Der 11. September gab Anstoss zu einer ETH-Studie
Neue Modelle entwickelt

Der 11. September 2001, der Tag an dem das World Trade Center durch Terrosisten zum Einsturz gebracht wurde, gab bei den Wissenschaftlern des ETH-Instituts für Baustatik und Konstruktion (IBK) den Anstoss, Grundlagen zur Einschätzung der Konsequenzen aussergewöhnlicher Ereignisse zu erarbeiten. Das laufende Projekt liefert eine einmalige Basis zur Entscheidung des benötigten Sicherheitsstandards ähnlicher Strukturen für die Zukunft.

Von Regina Schwendener

Der bekannte Einsturz des World Trade Center in New York zeigte die tragischen Folgen des völligen Versagens eines Hochhauses dieser Grösse. "Trotz der atypischen Ursache und der tragischen Konsequenzen sind wir vielleicht in der Lage unser Wissen durch dieses Ereignis zu verbessern, wodurch das Design ähnlicher Strukturen verbessert werden könnte", folgern Wissenschaftler des IBK - die Professoren Michael H. Faber und Mario Fontana, sowie deren wissenschaftliche Assistenten Oliver Kübler, und Markus Knobloch. Sie entwickelten neue Modelle, um die Konsequenzen für den Fall eines Versagens beurteilen zu können, arbeiten an Methoden, um einen optimalen Grad an Sicherheit zu erreichen.

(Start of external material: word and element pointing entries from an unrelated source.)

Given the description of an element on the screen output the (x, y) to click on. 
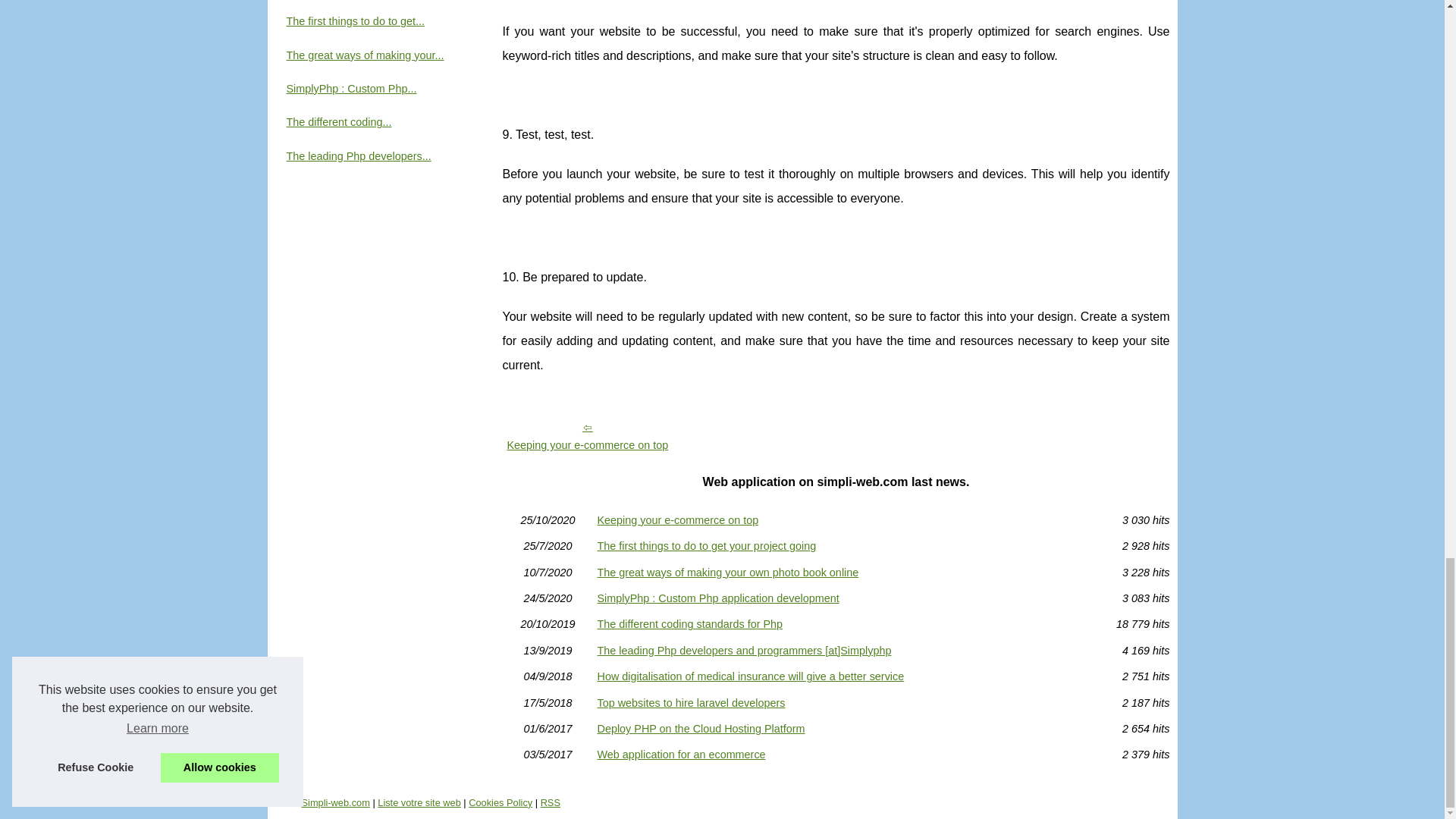
Keeping your e-commerce on top (835, 520)
The first things to do to get your project going (835, 545)
The great ways of making your own photo book online (835, 572)
Deploy PHP on the Cloud Hosting Platform (835, 728)
Top websites to hire laravel developers (835, 702)
Keeping your e-commerce on top (587, 435)
Web application for an ecommerce (835, 754)
Keeping your e-commerce on top (587, 435)
The first things to do to get your project going (835, 545)
Web application for an ecommerce (835, 754)
The different coding standards for Php (835, 624)
The different coding standards for Php (835, 624)
SimplyPhp : Custom Php application development (835, 597)
Given the description of an element on the screen output the (x, y) to click on. 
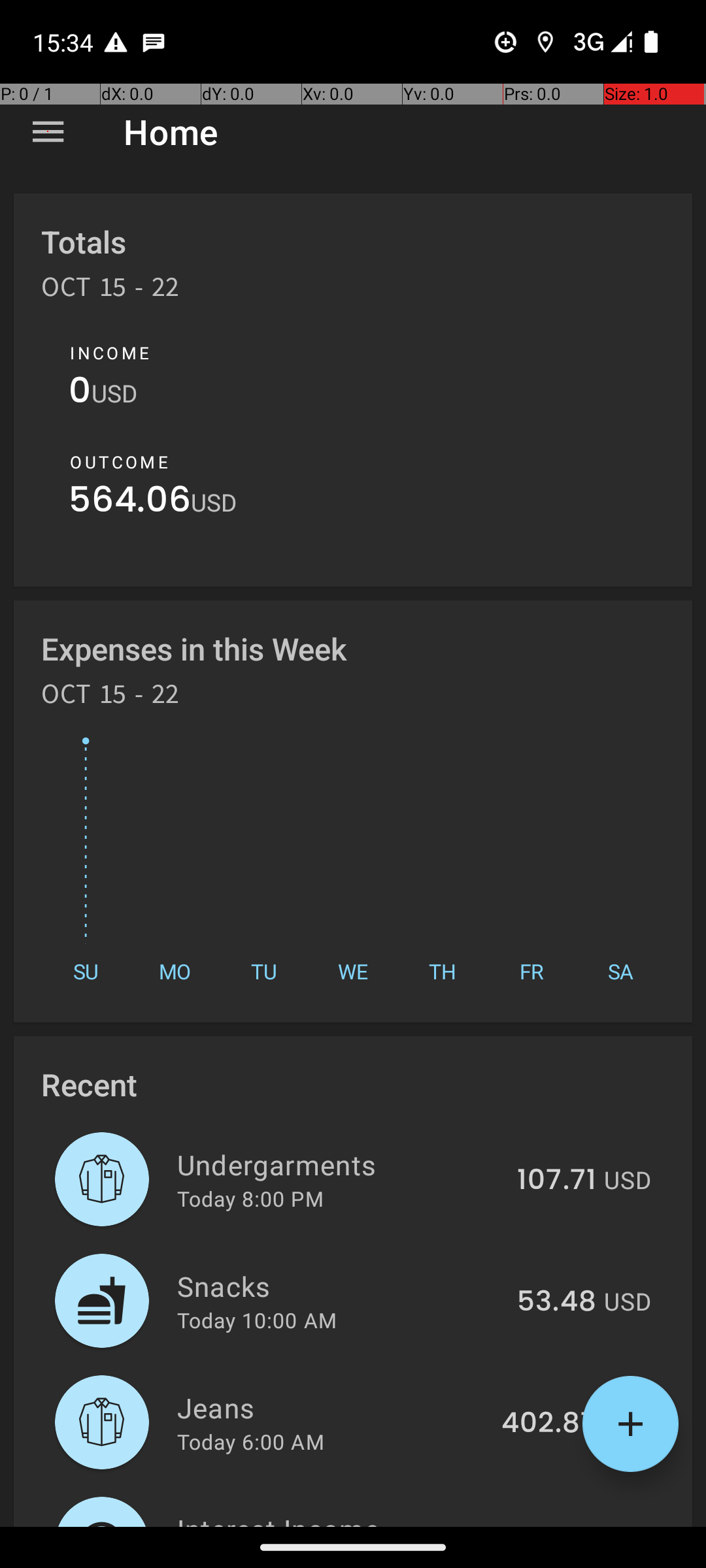
564.06 Element type: android.widget.TextView (129, 502)
Undergarments Element type: android.widget.TextView (339, 1164)
Today 8:00 PM Element type: android.widget.TextView (250, 1198)
107.71 Element type: android.widget.TextView (556, 1180)
Snacks Element type: android.widget.TextView (339, 1285)
Today 10:00 AM Element type: android.widget.TextView (256, 1320)
53.48 Element type: android.widget.TextView (556, 1301)
Jeans Element type: android.widget.TextView (331, 1407)
Today 6:00 AM Element type: android.widget.TextView (250, 1441)
402.87 Element type: android.widget.TextView (548, 1423)
Interest Income Element type: android.widget.TextView (332, 1518)
283.32 Element type: android.widget.TextView (549, 1524)
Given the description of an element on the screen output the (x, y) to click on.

Rationale Bemessungsgrundlagen für Tragwerke zu erarbeiten ist auch eine der Hauptaufgaben des Joint Committee on Structural Safety (JCSS)- einer internationalen Expertengruppe in der Professor Faber die Arbeitsgruppe „Risk Assessment of Civil Engineering Facilities“ leitet. Sie liefert Grundlagen und unterstützt Normenkommissionen (z.B. Eurocodes, ISO-Normen) und Behörden bei ihrer Arbeit und ihren Entscheidungen.

Eine realistische und einheitliche Einschätzung der Konsequenzen für den Fall des Versagens einer aussergewöhnlichen Struktur wie die des World Trade Center, einer Bohrplattform oder der Golden Gate Bridge sei aber bisher nicht durchgeführt worden. "Das IBK nimmt sich mit dem bis Ende 2003 laufenden durch den Schweizerischen Nationalfonds (SNF) finanzierten Projekt dieser Sache an und entwickelt eine einmalige und rationale Basis zur Entscheidung des benötigten Sicherheitsstandards ähnlicher Strukturen für die Zukunft", so Faber.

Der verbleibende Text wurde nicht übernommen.